Links
Objectives
- Describe the conditions under which characters fail to assort independently
- Explain a test cross and how one is carried out
- Analyze the results of a test cross and calculate genetic distance
Key points
Background
- sometimes characters don’t assort independently during meiosis
- these characters show a high probability of being inherited together
- characters that travel together during meiosis are linked
Genetic mapping
- linkage can be identified and quantified by careful observation of inheritance patterns
- the basis of genetic mapping is recombination due to crossing over
- characters that are located very close to each other on the chromosome have a lower probability of being separated by crossovers than those that are farther apart
- the frequency of crossovers can be used as a measure of distance between characters
Performing a test cross
- cross a known heterozygous individual with a known homozygous recessive individual
- score the number of offspring having each of the 4 possible phenotypes
Example test cross
- cross a homozygous recessive mutant for body color (black, b) and wing shape (vestigial, vg) with a fly heterozygous for both characters: bb vgvg x b+ vg+ (the + represents the wild-type allele)
- phenotypes of offspring
- parental: black body, vestigial wings (405)
- parental: wild-type body and wings (415)
- recombinant: wild-type body, vestigial wings (92)
- recombinant: black body, wild-type wings (88)
- calculate recombination frequency
- (92 + 88) / 1000 = 0.18 or 18 map units
- notes
- the only way to produce offspring with wild-type bodies and vestigial wings is via recombination
- the only way to produce offspring with black bodies and wild-type wings is via recombination
In-class activities
- work through example test crosses
Questions for Practice
- Describe how you would test two characters for linkage. What predictions would you make about number of offspring for each phenotype if the genes are linked or not?

[DATA SUPPLIED]:
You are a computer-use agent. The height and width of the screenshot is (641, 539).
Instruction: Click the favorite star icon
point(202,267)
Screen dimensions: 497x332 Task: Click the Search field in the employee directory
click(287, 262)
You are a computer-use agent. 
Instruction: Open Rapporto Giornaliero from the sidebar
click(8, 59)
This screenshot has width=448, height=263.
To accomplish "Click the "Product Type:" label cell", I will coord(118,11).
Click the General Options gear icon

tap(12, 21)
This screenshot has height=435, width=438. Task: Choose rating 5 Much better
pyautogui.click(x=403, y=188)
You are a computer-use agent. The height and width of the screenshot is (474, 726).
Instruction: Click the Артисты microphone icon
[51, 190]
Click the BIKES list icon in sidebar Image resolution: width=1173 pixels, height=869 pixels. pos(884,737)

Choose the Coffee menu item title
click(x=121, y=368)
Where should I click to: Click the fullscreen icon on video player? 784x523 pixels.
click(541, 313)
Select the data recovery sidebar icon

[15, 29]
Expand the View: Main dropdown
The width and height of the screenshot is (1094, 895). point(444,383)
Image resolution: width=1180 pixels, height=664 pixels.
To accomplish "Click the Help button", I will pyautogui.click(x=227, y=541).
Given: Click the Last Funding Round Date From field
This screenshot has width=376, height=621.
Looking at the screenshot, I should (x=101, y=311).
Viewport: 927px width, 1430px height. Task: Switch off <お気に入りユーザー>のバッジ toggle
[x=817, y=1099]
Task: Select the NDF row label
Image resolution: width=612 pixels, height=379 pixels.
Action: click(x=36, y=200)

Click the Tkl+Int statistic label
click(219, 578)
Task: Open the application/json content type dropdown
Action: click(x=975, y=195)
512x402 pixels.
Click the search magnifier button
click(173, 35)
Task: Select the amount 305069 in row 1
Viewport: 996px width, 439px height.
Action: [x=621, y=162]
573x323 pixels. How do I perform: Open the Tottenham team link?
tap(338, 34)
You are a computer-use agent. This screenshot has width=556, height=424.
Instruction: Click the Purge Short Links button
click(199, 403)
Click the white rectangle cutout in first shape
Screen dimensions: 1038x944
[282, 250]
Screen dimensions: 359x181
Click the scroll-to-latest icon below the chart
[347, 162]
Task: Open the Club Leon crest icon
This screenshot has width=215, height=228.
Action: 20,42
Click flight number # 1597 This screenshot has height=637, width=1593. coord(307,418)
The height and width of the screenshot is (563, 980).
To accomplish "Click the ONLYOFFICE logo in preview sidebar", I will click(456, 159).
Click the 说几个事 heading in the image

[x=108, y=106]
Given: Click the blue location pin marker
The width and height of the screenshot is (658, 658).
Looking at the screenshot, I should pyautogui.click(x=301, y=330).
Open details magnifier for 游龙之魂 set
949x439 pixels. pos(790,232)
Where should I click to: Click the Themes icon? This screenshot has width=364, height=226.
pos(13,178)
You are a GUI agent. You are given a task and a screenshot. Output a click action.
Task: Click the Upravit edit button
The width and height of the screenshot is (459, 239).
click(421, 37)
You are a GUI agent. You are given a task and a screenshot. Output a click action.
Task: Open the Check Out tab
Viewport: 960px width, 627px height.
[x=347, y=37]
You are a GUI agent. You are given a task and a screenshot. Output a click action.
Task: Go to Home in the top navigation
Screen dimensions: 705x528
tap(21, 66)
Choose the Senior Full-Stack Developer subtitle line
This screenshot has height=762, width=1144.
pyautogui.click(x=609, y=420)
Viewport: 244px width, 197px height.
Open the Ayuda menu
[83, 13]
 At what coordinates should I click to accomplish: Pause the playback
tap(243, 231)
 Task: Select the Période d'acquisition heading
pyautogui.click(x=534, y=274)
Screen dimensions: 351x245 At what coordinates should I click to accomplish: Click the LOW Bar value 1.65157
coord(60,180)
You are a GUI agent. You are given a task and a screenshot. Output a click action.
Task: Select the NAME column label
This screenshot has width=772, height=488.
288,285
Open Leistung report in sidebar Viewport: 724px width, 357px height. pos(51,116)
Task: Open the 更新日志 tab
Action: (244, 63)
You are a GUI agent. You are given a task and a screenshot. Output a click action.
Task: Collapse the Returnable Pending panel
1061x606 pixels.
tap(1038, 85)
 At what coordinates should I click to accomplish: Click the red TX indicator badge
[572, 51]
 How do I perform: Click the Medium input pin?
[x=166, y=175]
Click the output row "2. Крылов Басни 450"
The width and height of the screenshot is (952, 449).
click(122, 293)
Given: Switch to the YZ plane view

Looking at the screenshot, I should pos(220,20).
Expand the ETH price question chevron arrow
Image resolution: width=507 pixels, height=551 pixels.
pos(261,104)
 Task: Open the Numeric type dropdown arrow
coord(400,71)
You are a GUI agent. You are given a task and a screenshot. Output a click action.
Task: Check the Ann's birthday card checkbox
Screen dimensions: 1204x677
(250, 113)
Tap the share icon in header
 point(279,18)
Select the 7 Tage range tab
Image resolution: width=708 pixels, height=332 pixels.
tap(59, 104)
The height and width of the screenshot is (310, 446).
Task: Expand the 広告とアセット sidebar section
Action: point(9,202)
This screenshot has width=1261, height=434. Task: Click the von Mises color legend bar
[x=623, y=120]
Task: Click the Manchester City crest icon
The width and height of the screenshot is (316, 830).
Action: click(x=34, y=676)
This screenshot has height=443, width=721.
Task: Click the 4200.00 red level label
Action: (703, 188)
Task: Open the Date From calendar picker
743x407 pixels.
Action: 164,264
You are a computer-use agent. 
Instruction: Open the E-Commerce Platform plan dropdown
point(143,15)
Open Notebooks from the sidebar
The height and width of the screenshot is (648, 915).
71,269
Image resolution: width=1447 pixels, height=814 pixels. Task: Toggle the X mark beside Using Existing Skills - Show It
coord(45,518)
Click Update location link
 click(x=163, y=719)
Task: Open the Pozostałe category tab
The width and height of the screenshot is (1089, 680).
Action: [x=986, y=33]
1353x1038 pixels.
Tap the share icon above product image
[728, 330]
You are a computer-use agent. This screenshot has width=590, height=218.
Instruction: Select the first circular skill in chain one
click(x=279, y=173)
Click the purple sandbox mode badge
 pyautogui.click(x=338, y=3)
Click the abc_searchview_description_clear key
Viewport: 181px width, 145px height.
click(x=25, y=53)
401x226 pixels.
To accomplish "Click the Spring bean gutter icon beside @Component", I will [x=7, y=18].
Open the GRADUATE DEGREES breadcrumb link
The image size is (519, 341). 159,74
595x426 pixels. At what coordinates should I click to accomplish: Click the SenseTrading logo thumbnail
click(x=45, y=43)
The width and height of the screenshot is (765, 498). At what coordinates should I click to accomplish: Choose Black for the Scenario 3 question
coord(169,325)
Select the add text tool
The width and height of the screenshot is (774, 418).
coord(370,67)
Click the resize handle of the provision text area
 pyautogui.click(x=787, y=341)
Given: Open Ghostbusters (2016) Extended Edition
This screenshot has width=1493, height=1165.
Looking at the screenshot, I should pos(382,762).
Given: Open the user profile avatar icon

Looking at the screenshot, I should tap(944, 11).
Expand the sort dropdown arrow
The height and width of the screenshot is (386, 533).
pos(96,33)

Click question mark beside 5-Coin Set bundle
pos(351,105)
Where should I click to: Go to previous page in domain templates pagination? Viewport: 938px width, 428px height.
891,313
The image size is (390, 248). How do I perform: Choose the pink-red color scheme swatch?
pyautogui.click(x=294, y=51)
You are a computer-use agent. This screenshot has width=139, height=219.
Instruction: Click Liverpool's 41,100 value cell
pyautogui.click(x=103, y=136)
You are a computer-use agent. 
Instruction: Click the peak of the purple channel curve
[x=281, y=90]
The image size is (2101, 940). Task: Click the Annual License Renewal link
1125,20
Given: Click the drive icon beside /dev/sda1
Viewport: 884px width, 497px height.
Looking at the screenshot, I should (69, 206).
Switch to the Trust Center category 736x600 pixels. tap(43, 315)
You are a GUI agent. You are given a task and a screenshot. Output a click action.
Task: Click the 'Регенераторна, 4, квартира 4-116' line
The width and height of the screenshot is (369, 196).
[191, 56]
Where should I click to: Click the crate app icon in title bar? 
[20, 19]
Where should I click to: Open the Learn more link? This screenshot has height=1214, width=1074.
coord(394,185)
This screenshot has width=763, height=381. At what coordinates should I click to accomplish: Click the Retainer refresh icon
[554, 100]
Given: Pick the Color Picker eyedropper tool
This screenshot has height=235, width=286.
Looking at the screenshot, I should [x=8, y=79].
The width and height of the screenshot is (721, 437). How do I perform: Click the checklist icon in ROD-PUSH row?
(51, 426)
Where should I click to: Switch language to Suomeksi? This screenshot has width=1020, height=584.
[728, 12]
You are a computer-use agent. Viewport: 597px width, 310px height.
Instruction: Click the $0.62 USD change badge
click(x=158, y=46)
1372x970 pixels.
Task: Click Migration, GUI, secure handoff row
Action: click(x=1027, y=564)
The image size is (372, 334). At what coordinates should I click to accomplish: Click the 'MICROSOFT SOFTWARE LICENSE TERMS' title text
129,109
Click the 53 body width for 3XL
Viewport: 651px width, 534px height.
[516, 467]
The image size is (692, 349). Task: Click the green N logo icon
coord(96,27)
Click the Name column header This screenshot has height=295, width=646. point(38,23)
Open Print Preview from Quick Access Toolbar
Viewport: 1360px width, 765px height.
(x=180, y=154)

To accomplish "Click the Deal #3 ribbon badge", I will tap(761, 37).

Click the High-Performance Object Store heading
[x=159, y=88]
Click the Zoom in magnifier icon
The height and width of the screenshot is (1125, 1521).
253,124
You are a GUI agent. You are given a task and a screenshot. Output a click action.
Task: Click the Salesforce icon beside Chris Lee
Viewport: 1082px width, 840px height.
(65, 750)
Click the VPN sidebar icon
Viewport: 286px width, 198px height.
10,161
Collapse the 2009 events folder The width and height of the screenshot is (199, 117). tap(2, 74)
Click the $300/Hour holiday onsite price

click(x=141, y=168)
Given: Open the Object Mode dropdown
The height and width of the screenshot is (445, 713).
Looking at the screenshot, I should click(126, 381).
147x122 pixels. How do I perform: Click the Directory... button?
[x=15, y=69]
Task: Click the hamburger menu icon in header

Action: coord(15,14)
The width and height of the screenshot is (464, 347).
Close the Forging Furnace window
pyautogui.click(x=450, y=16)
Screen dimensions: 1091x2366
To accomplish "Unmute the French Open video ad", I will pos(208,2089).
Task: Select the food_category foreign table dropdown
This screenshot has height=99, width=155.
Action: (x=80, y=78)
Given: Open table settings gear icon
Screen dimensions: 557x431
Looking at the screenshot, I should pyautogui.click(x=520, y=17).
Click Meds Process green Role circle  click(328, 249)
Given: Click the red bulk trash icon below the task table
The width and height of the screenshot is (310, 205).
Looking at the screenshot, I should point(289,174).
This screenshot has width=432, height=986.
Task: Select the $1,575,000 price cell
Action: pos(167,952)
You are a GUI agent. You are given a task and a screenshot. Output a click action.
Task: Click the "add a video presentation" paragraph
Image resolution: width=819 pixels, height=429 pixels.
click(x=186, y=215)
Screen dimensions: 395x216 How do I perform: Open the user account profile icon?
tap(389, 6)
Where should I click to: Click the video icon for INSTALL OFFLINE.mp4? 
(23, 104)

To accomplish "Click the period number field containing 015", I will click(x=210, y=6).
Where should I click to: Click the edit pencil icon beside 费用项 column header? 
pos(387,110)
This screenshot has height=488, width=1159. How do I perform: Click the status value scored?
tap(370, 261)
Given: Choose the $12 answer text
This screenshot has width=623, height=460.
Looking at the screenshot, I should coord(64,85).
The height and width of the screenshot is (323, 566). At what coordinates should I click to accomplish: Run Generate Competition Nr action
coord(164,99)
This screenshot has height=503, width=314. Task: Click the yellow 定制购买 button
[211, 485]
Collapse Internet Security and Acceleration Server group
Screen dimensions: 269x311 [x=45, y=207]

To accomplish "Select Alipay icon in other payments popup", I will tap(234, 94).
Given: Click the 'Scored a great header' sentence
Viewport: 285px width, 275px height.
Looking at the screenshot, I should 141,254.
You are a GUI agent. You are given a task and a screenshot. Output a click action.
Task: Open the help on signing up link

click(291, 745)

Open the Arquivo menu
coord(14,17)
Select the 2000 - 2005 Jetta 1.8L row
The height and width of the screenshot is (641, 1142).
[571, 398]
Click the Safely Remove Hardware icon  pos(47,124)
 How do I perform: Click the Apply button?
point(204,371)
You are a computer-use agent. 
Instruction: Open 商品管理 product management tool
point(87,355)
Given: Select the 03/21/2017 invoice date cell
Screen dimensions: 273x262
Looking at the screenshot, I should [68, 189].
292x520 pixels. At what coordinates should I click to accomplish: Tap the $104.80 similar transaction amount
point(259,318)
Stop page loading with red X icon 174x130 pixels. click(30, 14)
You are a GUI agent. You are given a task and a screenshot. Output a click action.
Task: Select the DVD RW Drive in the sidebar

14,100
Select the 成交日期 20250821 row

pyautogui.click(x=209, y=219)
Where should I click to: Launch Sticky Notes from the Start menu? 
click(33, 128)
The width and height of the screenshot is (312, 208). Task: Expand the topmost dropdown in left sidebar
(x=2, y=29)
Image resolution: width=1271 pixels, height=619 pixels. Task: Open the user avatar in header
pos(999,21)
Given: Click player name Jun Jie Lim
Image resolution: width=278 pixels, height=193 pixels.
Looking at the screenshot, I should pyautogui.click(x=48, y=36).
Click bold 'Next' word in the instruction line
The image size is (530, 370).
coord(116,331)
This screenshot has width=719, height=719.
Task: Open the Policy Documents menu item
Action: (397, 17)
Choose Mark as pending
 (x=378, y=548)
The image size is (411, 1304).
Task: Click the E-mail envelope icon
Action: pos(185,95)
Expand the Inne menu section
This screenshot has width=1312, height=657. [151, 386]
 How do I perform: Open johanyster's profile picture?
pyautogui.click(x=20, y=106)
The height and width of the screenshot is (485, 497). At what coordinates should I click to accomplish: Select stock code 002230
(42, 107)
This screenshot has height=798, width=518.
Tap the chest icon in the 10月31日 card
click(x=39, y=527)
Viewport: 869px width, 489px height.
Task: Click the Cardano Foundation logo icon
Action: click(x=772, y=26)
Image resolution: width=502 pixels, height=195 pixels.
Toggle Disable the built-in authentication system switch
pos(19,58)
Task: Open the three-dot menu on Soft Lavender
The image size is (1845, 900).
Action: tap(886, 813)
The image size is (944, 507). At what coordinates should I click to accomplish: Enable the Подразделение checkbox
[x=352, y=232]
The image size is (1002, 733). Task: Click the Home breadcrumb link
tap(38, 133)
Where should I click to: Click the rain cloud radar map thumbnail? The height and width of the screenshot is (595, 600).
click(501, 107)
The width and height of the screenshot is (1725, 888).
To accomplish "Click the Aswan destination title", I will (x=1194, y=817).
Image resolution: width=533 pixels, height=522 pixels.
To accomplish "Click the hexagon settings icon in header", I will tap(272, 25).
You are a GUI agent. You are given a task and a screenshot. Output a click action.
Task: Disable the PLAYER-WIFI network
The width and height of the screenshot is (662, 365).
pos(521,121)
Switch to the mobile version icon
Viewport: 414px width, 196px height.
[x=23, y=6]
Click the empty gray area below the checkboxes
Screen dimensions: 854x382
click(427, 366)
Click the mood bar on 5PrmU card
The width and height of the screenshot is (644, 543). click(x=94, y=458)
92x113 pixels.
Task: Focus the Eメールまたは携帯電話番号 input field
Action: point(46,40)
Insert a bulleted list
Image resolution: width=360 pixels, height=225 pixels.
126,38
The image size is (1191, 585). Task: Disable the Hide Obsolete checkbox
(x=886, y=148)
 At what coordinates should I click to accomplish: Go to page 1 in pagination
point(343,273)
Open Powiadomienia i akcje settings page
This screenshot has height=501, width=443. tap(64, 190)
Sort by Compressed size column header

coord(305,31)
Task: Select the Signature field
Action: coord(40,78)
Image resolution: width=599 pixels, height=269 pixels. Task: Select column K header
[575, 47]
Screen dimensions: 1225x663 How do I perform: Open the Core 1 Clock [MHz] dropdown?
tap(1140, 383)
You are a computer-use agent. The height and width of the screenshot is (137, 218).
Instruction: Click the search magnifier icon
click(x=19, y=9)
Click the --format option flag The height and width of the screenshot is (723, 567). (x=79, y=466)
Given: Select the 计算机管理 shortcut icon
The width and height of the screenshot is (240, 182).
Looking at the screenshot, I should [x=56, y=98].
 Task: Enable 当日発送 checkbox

[TASKS AND EXERCISES]:
**a)** From the genetic linkage notes, return the part that opens with the words containing "- recombinant: wild-type" and closes with "linked or not?".
**b)** Answer these questions from the genetic linkage notes.
(i) In a test cross, what kind of individual is crossed with a known heterozygous individual?
(ii) How many offspring in the example test cross had a black body and vestigial wings?
(iii) What recombination frequency does the example calculation give?
The data is separate material and has no connection to the genetic linkage notes.

[ANSWERS GIVEN]:
**a)**
- recombinant: wild-type body, vestigial wings (92)
- recombinant: black body, wild-type wings (88)
- calculate recombination frequency
- (92 + 88) / 1000 = 0.18 or 18 map units
- notes
- the only way to produce offspring with wild-type bodies and vestigial wings is via recombination
- the only way to produce offspring with black bodies and wild-type wings is via recombination
In-class activities
- work through example test crosses
Questions for Practice
- Describe how you would test two characters for linkage. What predictions would you make about number of offspring for each phenotype if the genes are linked or not?

**b)**
(i) A known homozygous recessive individual.
(ii) 405.
(iii) 0.18, or 18 map units.